3)    Perfection by Julie Metz—This woman is a lovely writer.  She is also completely clueless.  Sometimes, you can just tell the world way too much information about yourself.  Does the world really need to know that you found yourself an isolated spot on a Maine beach so that you could masturbate?  I didn’t think so.  This book is full of TMI revelations.  Not to mention that she should have seen the fact that her husband was a cheater a mile away.  Perfection?  Hardly.  More like putrefaction.

4)    Solar by Ian McEwan—Again, this is a novel with a completely unlikeable protagonist.  Obviously, Ian McEwan is a highly esteemed author, and maybe the fact that I did not like this book speaks to my pedestrian taste.  I once wrote a paper in high school blasting This Side of Paradise—but that’s another story.  However, a 400-page character study is just too much character study.  This book needed a plot and didn’t find one until about the last thirty pages.  I read about a self-obsessed jerk for two days before anything actually happened to him.

5)    The Happiness Project by Gretchen Rubin—I really wanted to like this book.  However, after I finished it, I thought, “Wow.  Happiness is incredibly overwhelming.”  Just the chapter where she did everything—and I mean everything—on her to-do list made me want to cry at the thought of having that much stress in my life.  I have decided that I will accept partial happiness instead.  The Partially Happy Project, anyone?  I smell a sequel!

That sums up my reading experience for 2011.  I am looking forward to the blog carnival to see what my friends liked and disliked this year.  Please leave a comment with your top five books of the year.  We’ll leave the light on for ya!

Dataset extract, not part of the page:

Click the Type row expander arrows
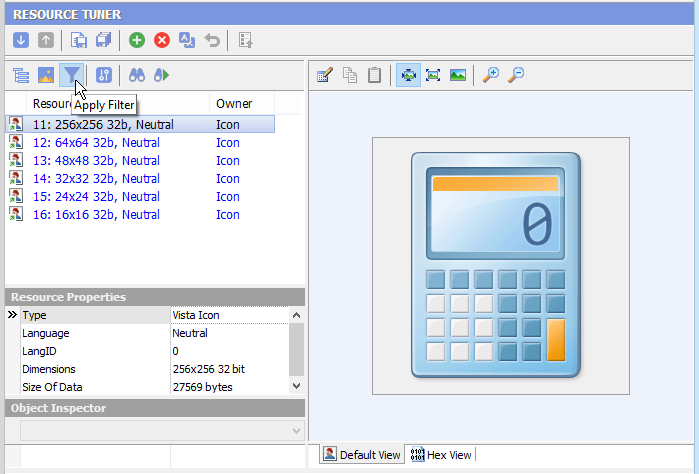699x474 pixels. click(13, 315)
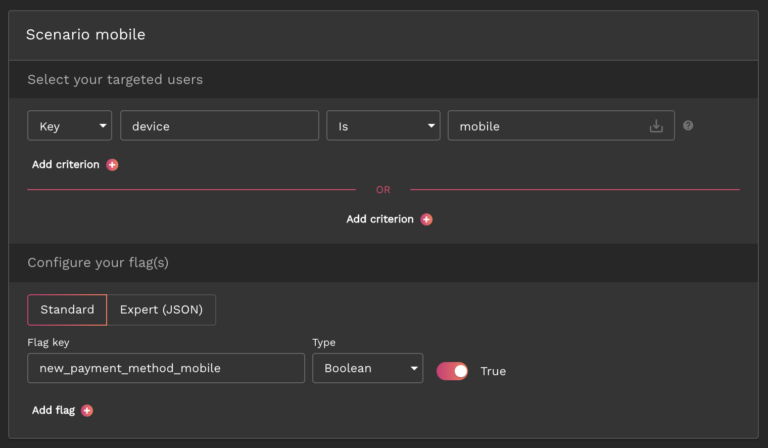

One thought on “Top Five (and Worst Five) Books of 2011

  1. Jackie ~ Well done. I enjoyed this article. What I like about your writing is that your personality comes through not to be confused with frivolous thinking. Have you ever read Augusten Burroughs? Every time I introduce people to him they go and read everything he’s written. By the way, awwww shucks on the mention. I am honored to have you as a member. You are a discerning reader.